**Pixel coordinate grounding data**:
========

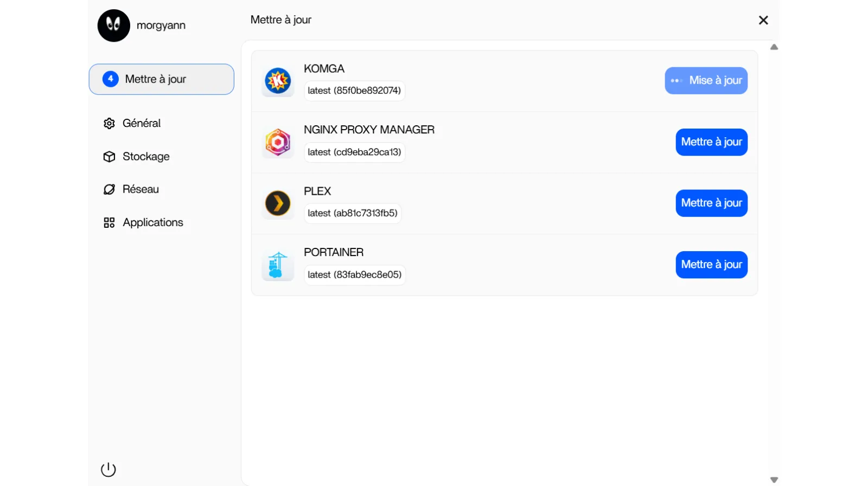Click the Applications grid icon

click(x=109, y=223)
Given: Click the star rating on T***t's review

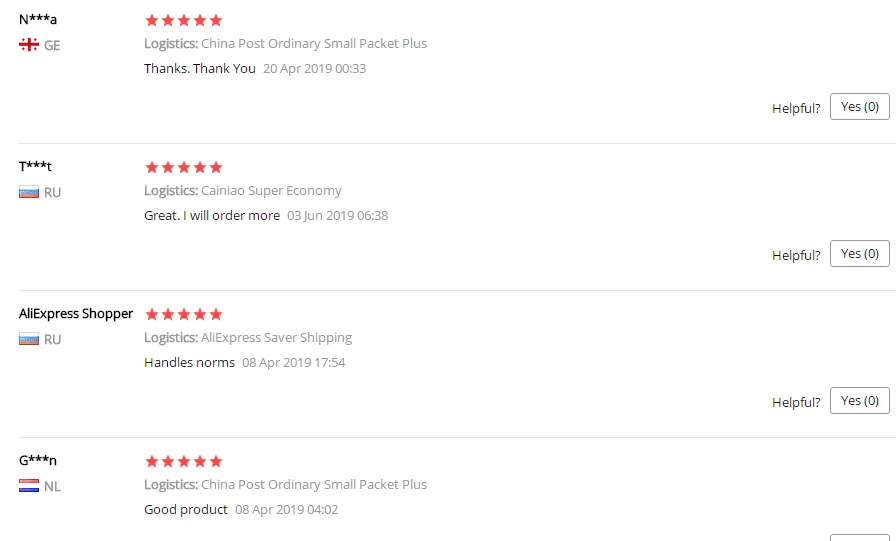Looking at the screenshot, I should (183, 167).
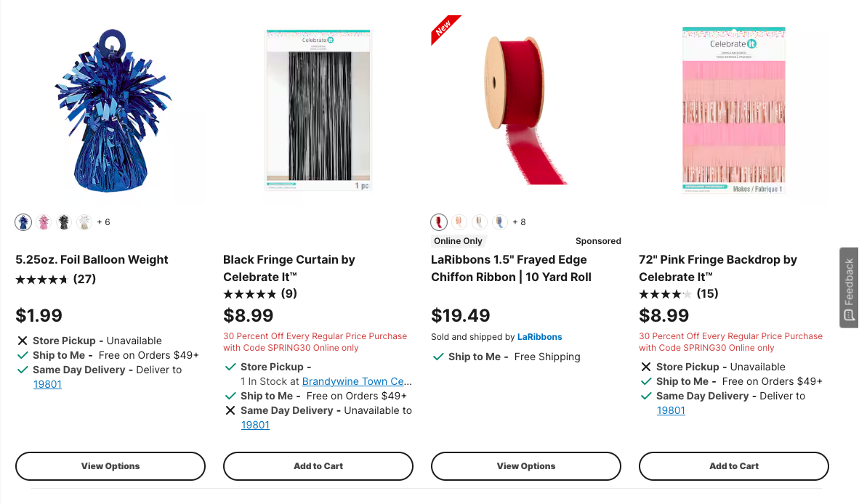Click View Options for LaRibbons Chiffon Ribbon
This screenshot has height=504, width=859.
[526, 466]
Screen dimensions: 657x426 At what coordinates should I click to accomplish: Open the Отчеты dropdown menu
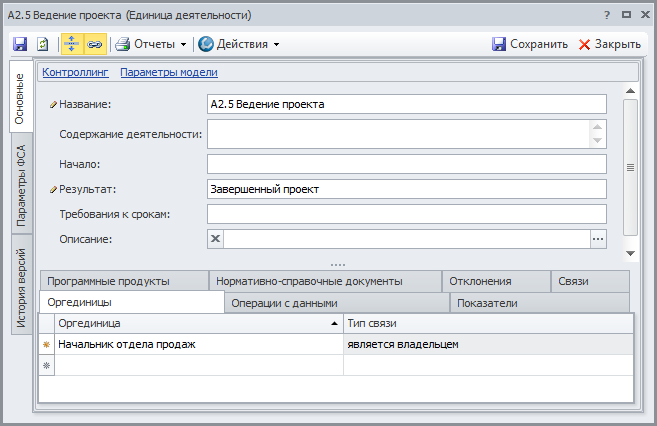click(151, 44)
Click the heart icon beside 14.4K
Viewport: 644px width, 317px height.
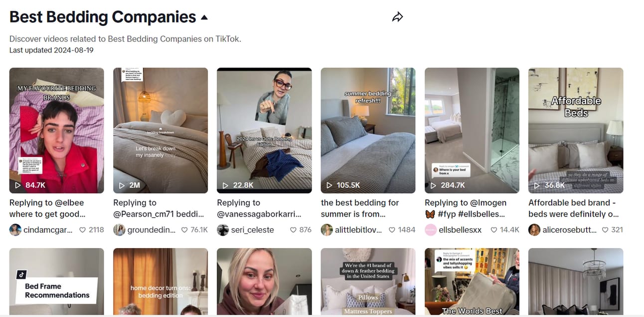494,230
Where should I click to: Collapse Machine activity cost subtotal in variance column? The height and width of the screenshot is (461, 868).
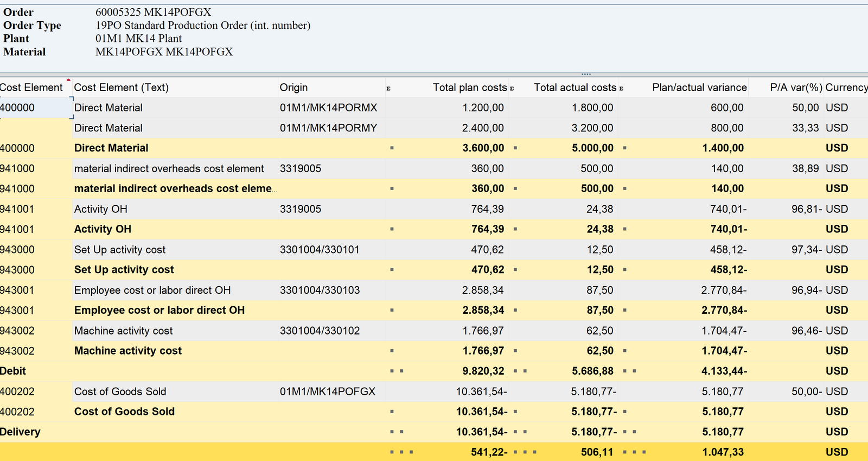pyautogui.click(x=624, y=351)
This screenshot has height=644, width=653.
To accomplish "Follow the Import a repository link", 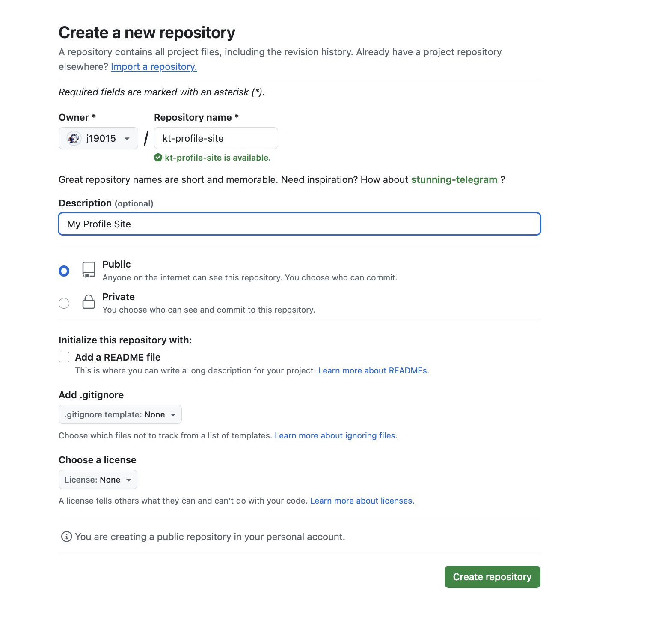I will pos(154,67).
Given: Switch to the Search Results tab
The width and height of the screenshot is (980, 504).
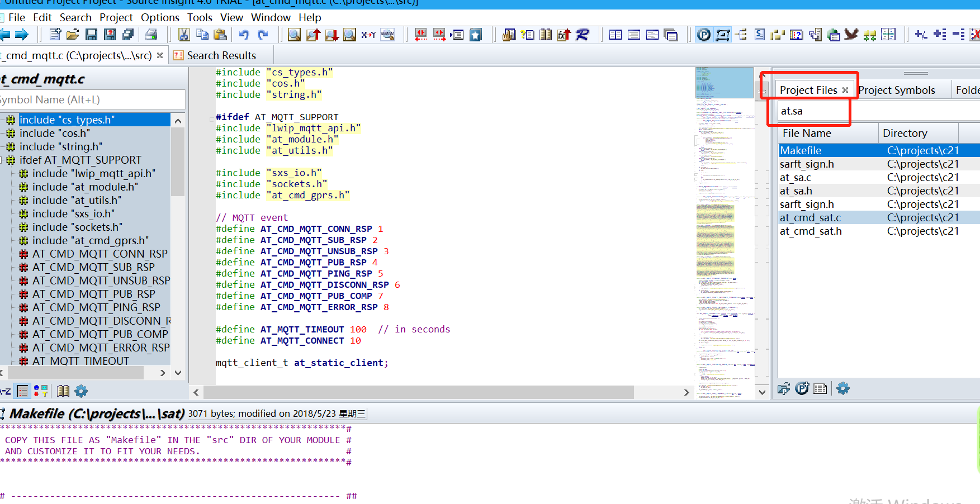Looking at the screenshot, I should coord(221,55).
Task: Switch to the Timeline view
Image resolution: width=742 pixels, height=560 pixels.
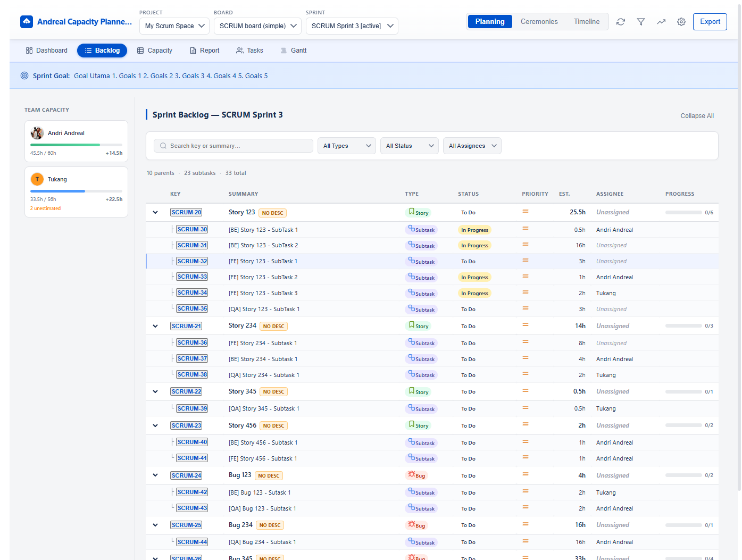Action: point(586,22)
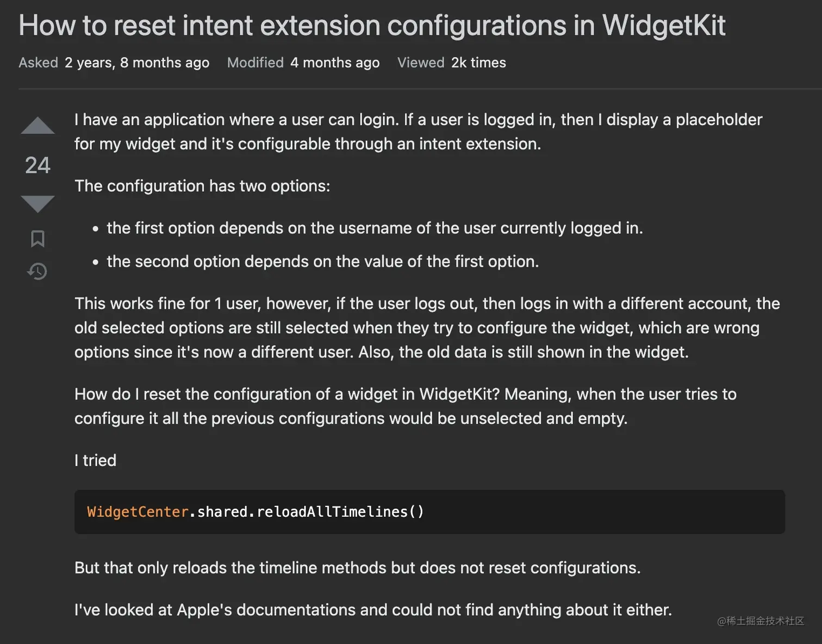Click the Asked 2 years, 8 months ago text

[x=114, y=63]
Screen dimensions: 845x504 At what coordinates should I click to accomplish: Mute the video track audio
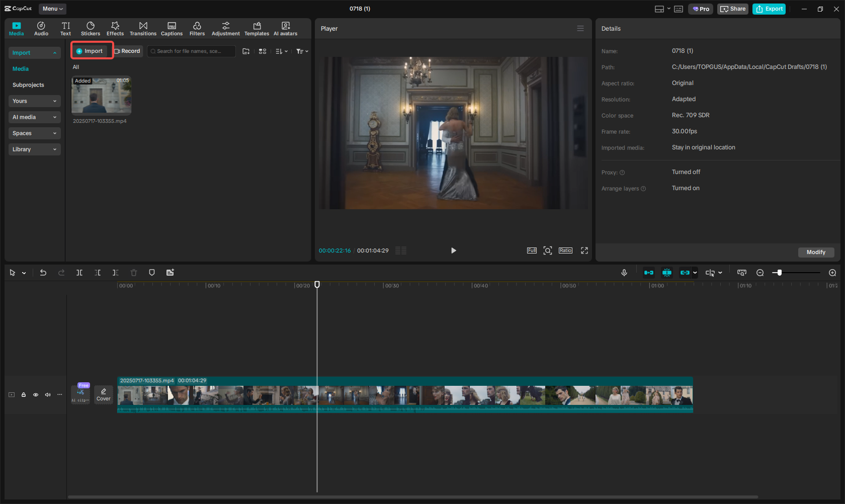coord(48,395)
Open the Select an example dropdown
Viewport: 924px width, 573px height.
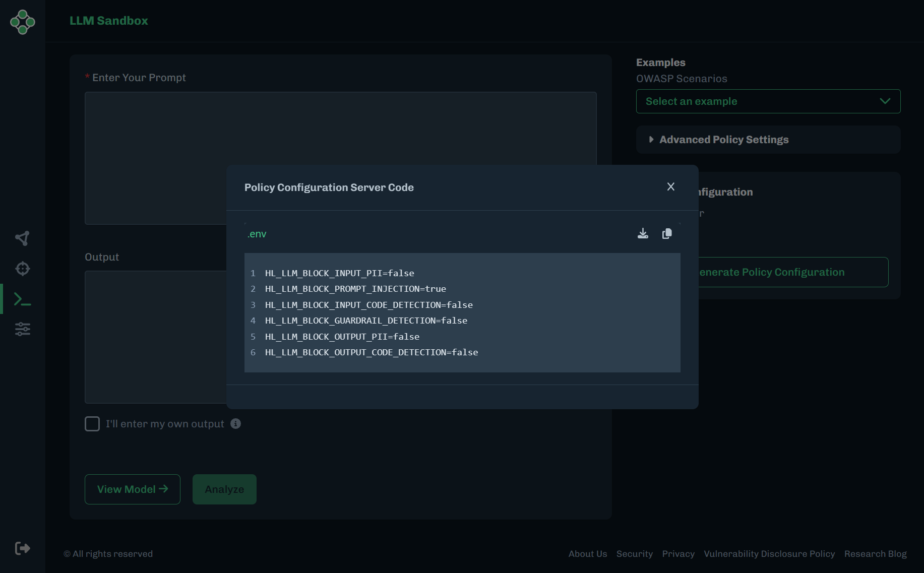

========

**Aim of the exercise**:
Note each line of the entries that has "Switch" in it, and copy those lines.

**Task output**:
Given: Switch to the Search Results tab
Task: Switch to the Timeline view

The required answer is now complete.